Si l’on s’en tient au politique, une des questions qu’il inspire, c’est de savoir si l’exercice de la politique condamne à être déshonnête ou si plutôt il est ainsi fait qu’il attire à lui les vicieux. « Montaigne admet […] que le Prince manque exceptionnellement à l’honneur » écrit André Lanly dans un commentaire du chapitre. (3) C’est un peu là ce qui sépare Montaigne de Machiavel. Car le premier insiste beaucoup sur le fait qu’il n’est lui-même à l’aise que lorsqu’il n’a pas à commettre de vilénies - ce qui le conduit à dire qu’il n’est pas fait pour la politique et que les politiques les moins déshonnêtes lui plaisent -, alors que Machiavel désigne une fatalité, celle que résume son propos : « Un homme qui veut être parfaitement honnête au milieu de gens malhonnêtes ne peut manquer de périr tôt ou tard. » (4)

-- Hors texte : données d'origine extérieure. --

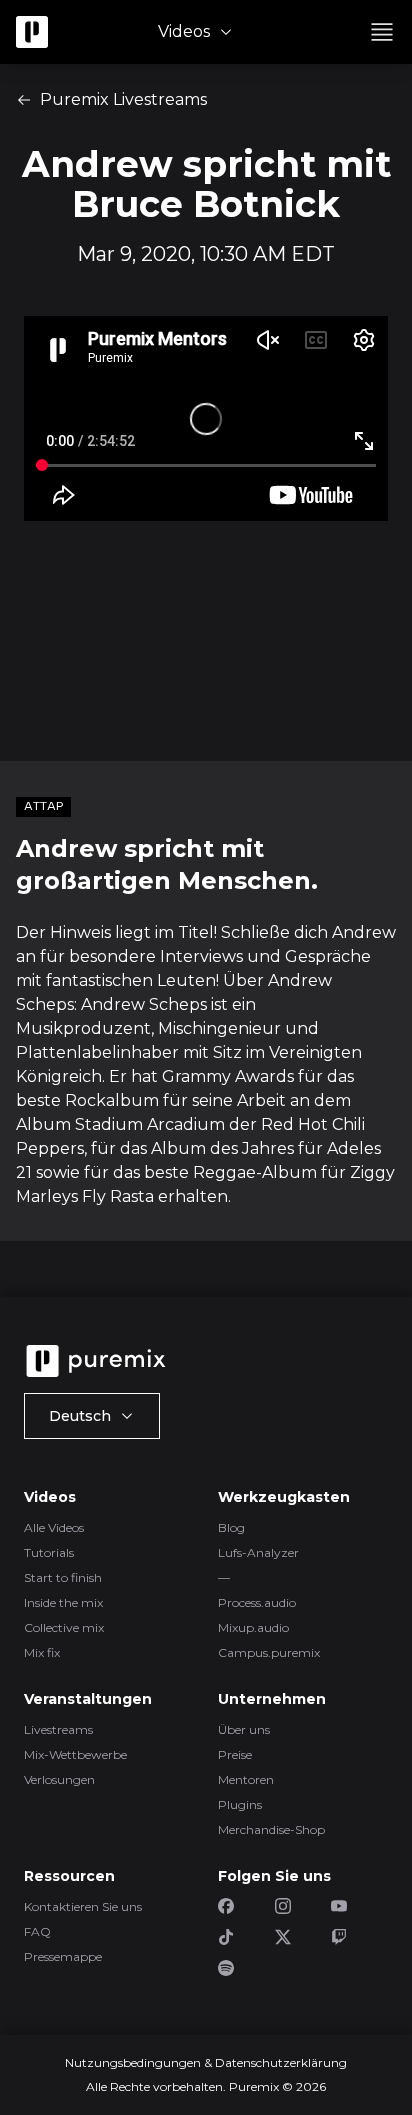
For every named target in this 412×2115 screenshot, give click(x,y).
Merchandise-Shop (271, 1829)
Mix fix (42, 1652)
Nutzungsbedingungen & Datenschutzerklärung (206, 2062)
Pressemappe (63, 1956)
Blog (231, 1527)
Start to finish (63, 1577)
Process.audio (257, 1602)
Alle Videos (54, 1527)
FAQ (37, 1931)
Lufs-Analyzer (258, 1552)
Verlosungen (59, 1779)
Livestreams (58, 1729)
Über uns (244, 1729)
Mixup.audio (253, 1627)
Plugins (240, 1804)
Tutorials (49, 1552)
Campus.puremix (269, 1652)
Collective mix (64, 1627)
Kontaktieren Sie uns (83, 1906)
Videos (184, 31)
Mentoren (246, 1779)
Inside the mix (63, 1602)
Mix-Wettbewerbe (75, 1754)
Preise (235, 1754)
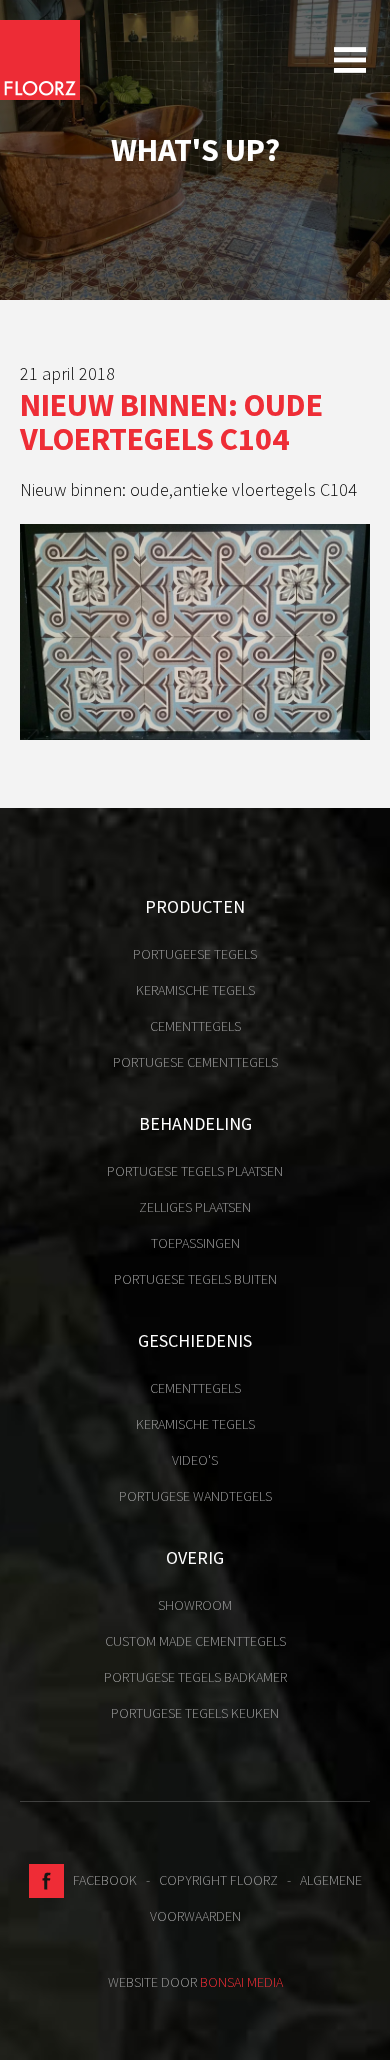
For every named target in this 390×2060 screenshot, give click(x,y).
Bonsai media (241, 1982)
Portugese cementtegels (195, 1062)
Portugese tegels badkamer (195, 1677)
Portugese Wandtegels (195, 1496)
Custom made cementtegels (195, 1641)
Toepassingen (195, 1243)
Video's (195, 1460)
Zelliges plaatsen (195, 1207)
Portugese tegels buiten (195, 1279)
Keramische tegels (195, 990)
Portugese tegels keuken (195, 1713)
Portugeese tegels (195, 954)
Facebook (100, 1880)
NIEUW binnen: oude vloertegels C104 (171, 422)
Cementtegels (195, 1026)
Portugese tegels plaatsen (195, 1171)
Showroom (195, 1605)
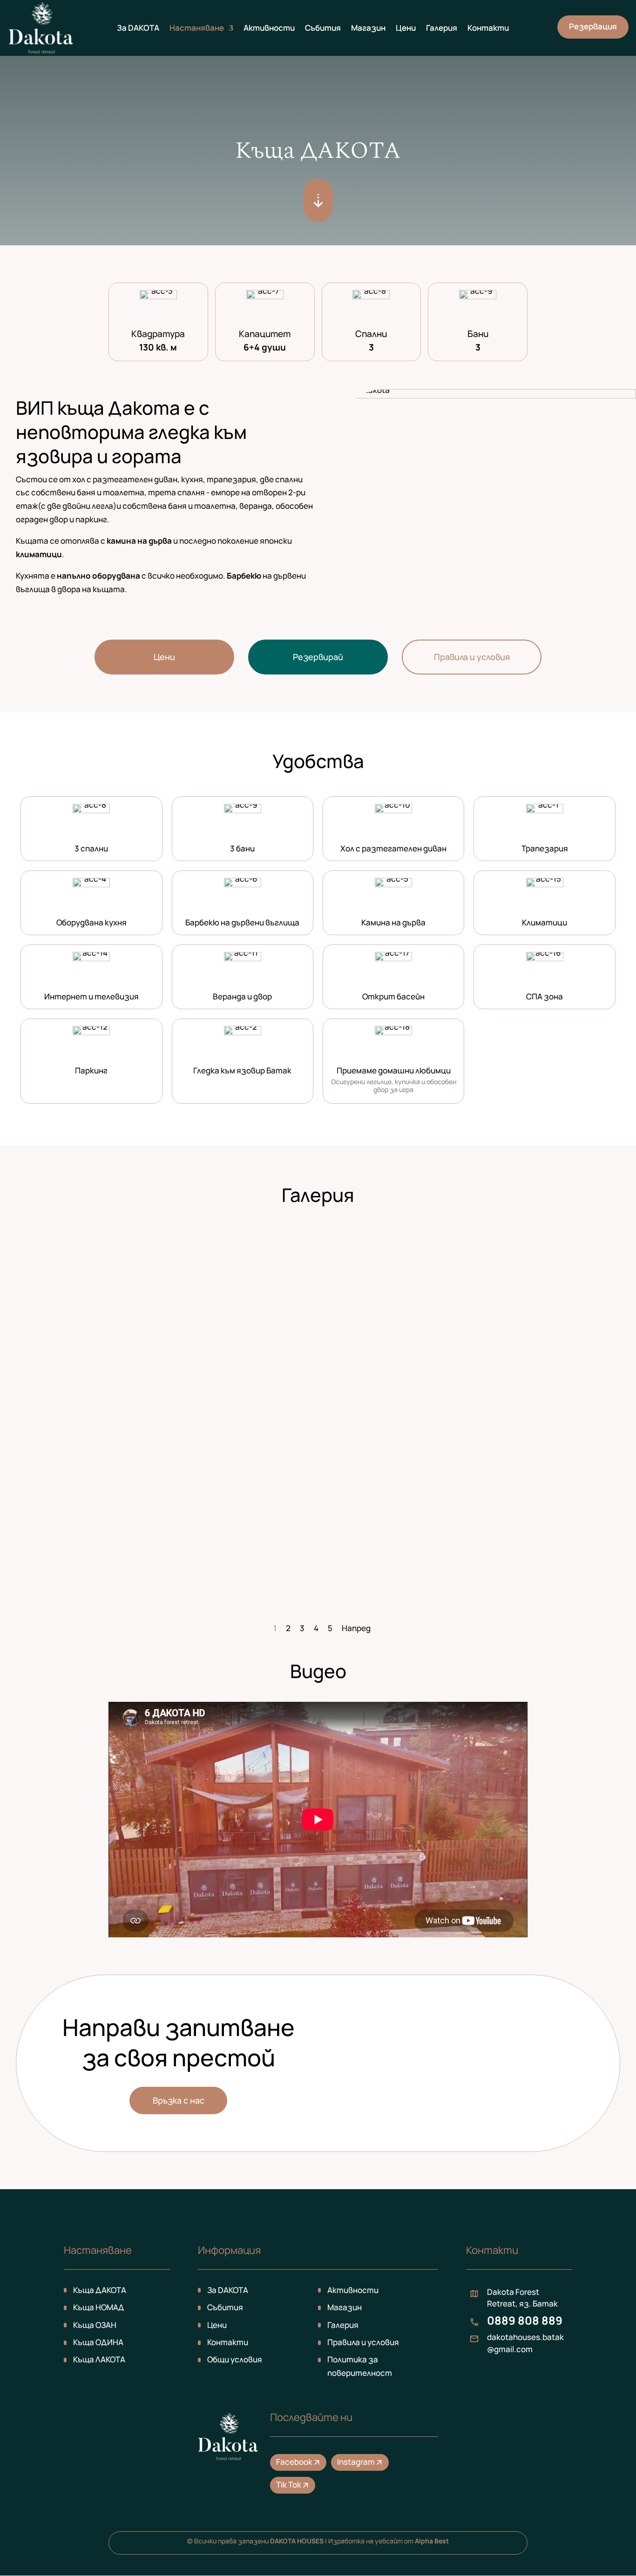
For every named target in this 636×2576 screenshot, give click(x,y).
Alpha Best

Ce n’est cependant peut-être pas aussi simple. Lisons Montaigne :
« Le Prince, quand une urgente circonstance, et quelque impetueux et inopiné accident, du besoing de son estat, luy fait gauchir sa parolle et sa foy, ou autrement le jette hors de son devoir ordinaire, doibt attribuer cette necessité, à un coup de la verge divine : Vice n’est-ce pas, car il a quitté sa raison, à une plus universelle et puissante raison : mais certes c’est malheur. De maniere qu’à quelqu’un qui me demandoit : Quel remede ? nul remede, fis-je, s’il fut veritablement gehenné entre ces deux extremes (sed videat ne quaeratur latebra perjurio (5)) il le falloit faire : mais s’il le fit, sans regret, s’il ne luy greva de le faire, c’est signe que sa conscience est en mauvais termes. Quand il s’en trouveroit quelqu’un de si tendre conscience, à qui nulle guarison ne semblast digne d’un si poisant remede, je ne l’en estimerois pas moins. Il ne se sçauroit perdre plus excusablement et decemment. Nous ne pouvons pas tout. Ainsi comme ainsi nous faut-il souvent, comme à la derniere anchre, remettre la protection de nostre vaisseau à la pure conduite du ciel. À quelle plus juste necessité se reserve il ? Que luy est-il moins possible à faire que ce qu’il ne peut faire, qu’aux despens de sa foy et de son honneur ? choses, qui à l’aventure luy doivent estre plus cheres que son propre salut, et que le salut de son peuple. Quand les bras croisez il appellera Dieu simplement à son aide, n’aura-t-il pas à esperer, que la divine bonté n’est pour refuser la faveur de sa main extraordinaire à une main pure et juste ? Ce sont dangereux exemples, rares, et maladifves exceptions, à nos règles naturelles : il y faut ceder, mais avec grande moderation et circonspection. Aucune utilité privée, n’est digne pour laquelle nous facions c'est effort à nostre conscience : la publique bien, lors qu’elle est et très-apparente, et très-importante. » (pp. 968-969)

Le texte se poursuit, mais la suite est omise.